Grain-refining and strengthening mechanisms of bulk ultrafine grained CP-Ti processed by L-ECAP and MDF

Abstract

The microstructural evolution and mechanical properties of ultrafine-grained (UFG) CP-Ti after an innovative large-volume equal channel angular pressing (L-ECAP) and multi-directional forging (MDF) were systematically examined using monotonic tensile tests combined with transmission electron microscope (TEM) and electron backscatter diffraction (EBSD) techniques. Substantially refined and homogeneous microstructures were achieved after L-ECAP (8-pass and 12-pass) and MDF (2-cycle and 3-cycle), respectively, where the grain size distribution conformed to lognormal distribution.
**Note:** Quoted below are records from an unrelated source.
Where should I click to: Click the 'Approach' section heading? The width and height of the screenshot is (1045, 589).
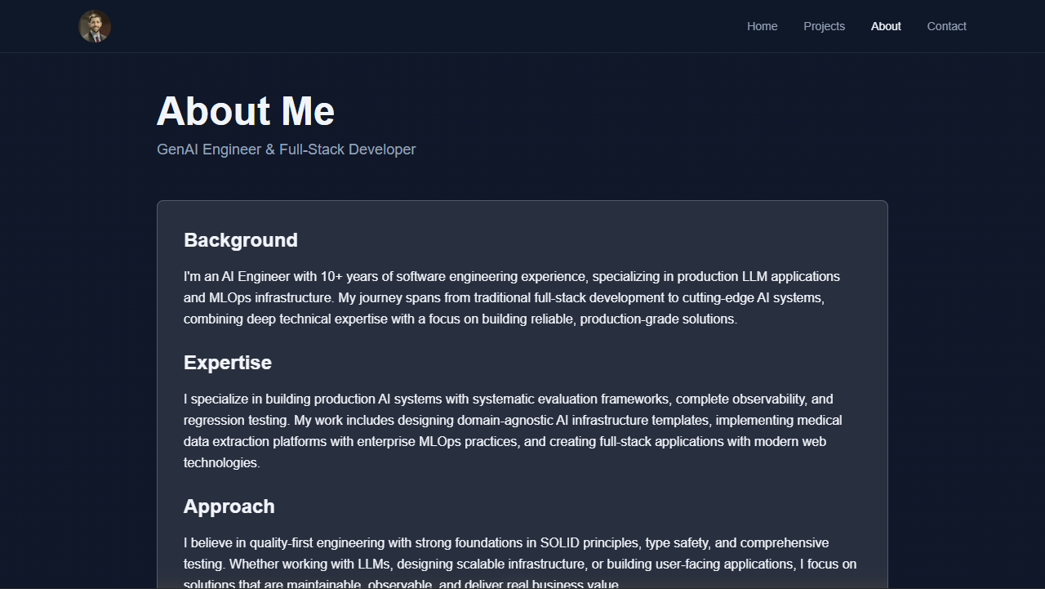tap(229, 506)
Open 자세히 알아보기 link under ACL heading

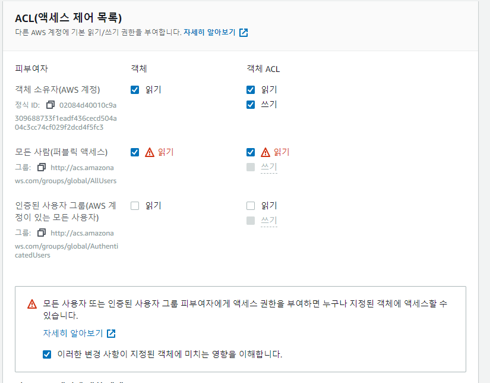click(x=210, y=32)
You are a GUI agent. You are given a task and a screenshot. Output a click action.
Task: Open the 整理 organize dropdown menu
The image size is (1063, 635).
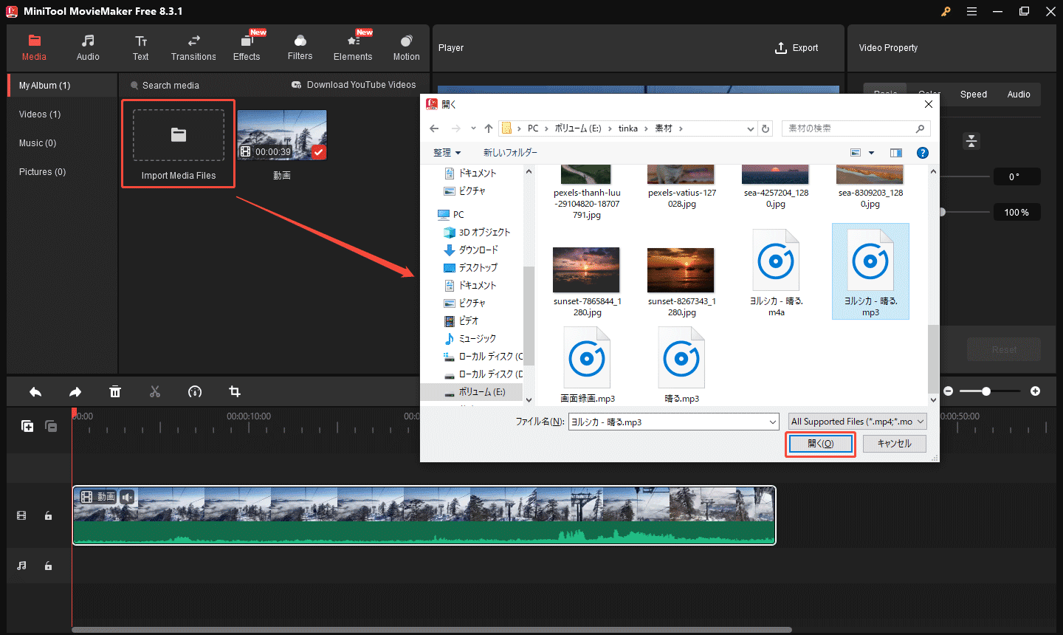(447, 153)
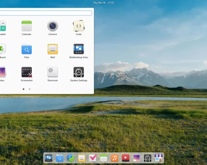Open System Settings from the launcher grid

pos(79,72)
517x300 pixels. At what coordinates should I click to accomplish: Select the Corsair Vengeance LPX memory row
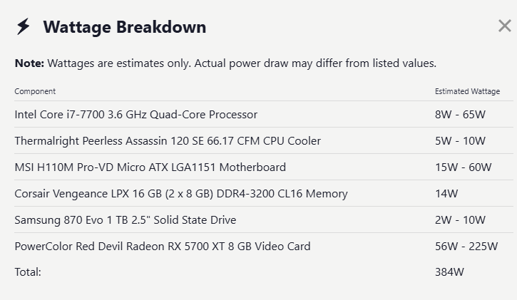pyautogui.click(x=264, y=193)
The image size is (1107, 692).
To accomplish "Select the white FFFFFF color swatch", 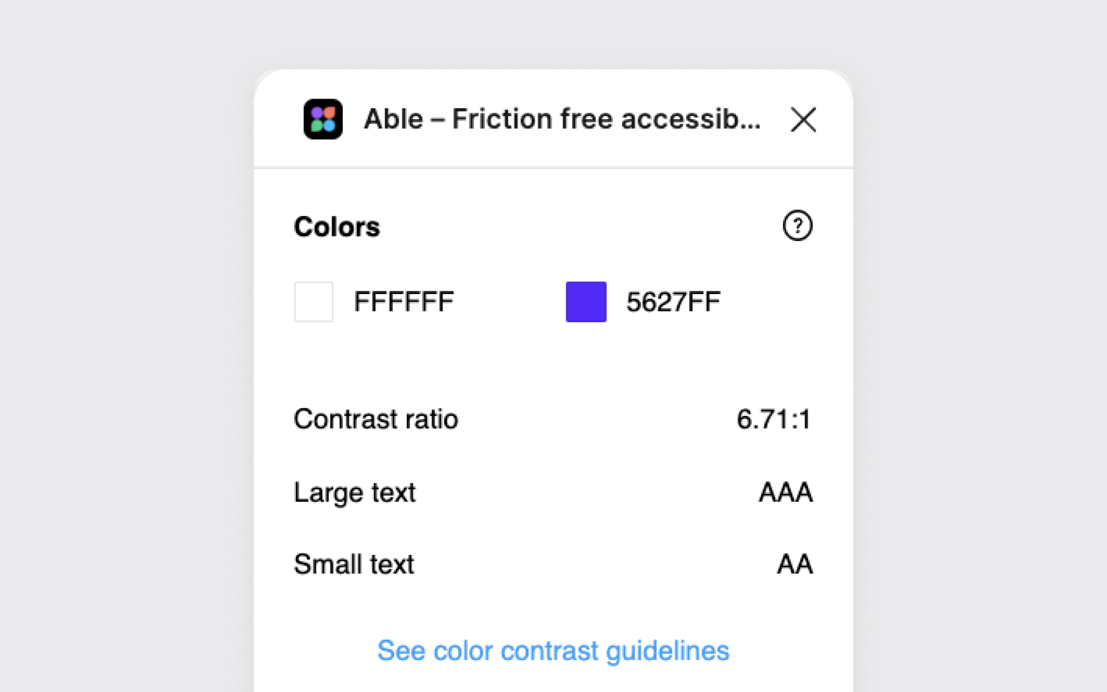I will click(x=313, y=301).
The grain refinement of 450 °C L-ECAP is dominated by dynamic recrystallization (DRX) and dynamic recovery (DRV), while that of MDF is dominated by DRX. The iron impurities promote recrystallization by pinning-induced dislocation accumulation so that DRX is prone to occur at iron segregation regions during L-ECAP. The monotonic tensile results show that the strain hardening rate of CP-Ti increases with the decrease of grain size, while the continuous strain hardening ability decreases. The relationship between the average grain size and yield strength is in accordance with Hall-Petch relationship. Meanwhile, the individual strengthening mechanisms were quantitatively examined by the modified model. The results indicate that the strengthening contribution of dislocation accumulation to yield strength is greater than that of grain refinement.